Although WUSC had a 14K webstream at the turn of the 21st century, the Digital Millennium Copyright Act (DMCA) introduced confusion to all Non-commercial educational (NCE) radio stations shortly afterwards. Due to the legal issues and exorbitant fees the DMCA threatened to impose, hundreds of NCE stations suspended all webstreaming beginning in 2002; WUSC was among these stations silenced on the web. In 2003, national legislators finally modified the DMCA such that NCE stations would be able to stream music and other copyrighted material at a reasonable cost, and WUSC-FM has been streaming its signal over the Internet regularly ever since.

In June 2006, WUSC-FM upgraded to a new high-definition digital transmitter which cost $70,000. The new signal provides CD-quality digital audio and also improves reception in fringe areas. The new transmitter includes a data channel for station name, names of songs and artists, plus other information.
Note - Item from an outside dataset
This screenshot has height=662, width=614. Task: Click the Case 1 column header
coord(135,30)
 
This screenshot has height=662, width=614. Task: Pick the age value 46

It also makes it possible for WUSC to broadcast several channels of audio simultaneously.

On March 26, 2007, WUSC sponsored an event where the world record for simultaneous yo-yoing was broken. The total number of people participating in the event was 932.

===The 1995 shutdown===
In 1995, WUSC was shut down and its executive staff fired. The incident came after Chris Carroll, who was USC's Director of Student Media at the time, levied several allegations against the station, such as the station's license being "flagged" by the FCC for revocation because of the airing of a song by the band Pansy Division, as well as several secondary violations. (The staff later learned that this, among several other allegations by Carroll, was unfounded.)

Several members of the WUSC executive staff responded by publicly criticizing Carroll and the University administration through WUSC, The Daily Gamecock student newspaper and other local media outlets. As a result, the executive staff was removed by Jerry Brewer and Chris Carroll, and the station was operated solely by Carroll.

The station remained off the air for a brief period before resuming under new leadership and DJs selected by the Board of Student Publications. (A few DJs returned to the station from before, but many were either not invited to return or left in protest.) Before the new executive staff was selected, the DJs were allowed to play what they wanted, resulting in Top 40 music being aired on the station. However, once in power, the new staff returned to the prior music policy. But the damage had been done, and the station was also dropped as a reporter to CMJ, which charts college radio airplay.

Since Carroll's departure in 1997, the station has moved back towards its alternative/underground format, which had the station listed in some music journals as one of the top five college stations in the United States.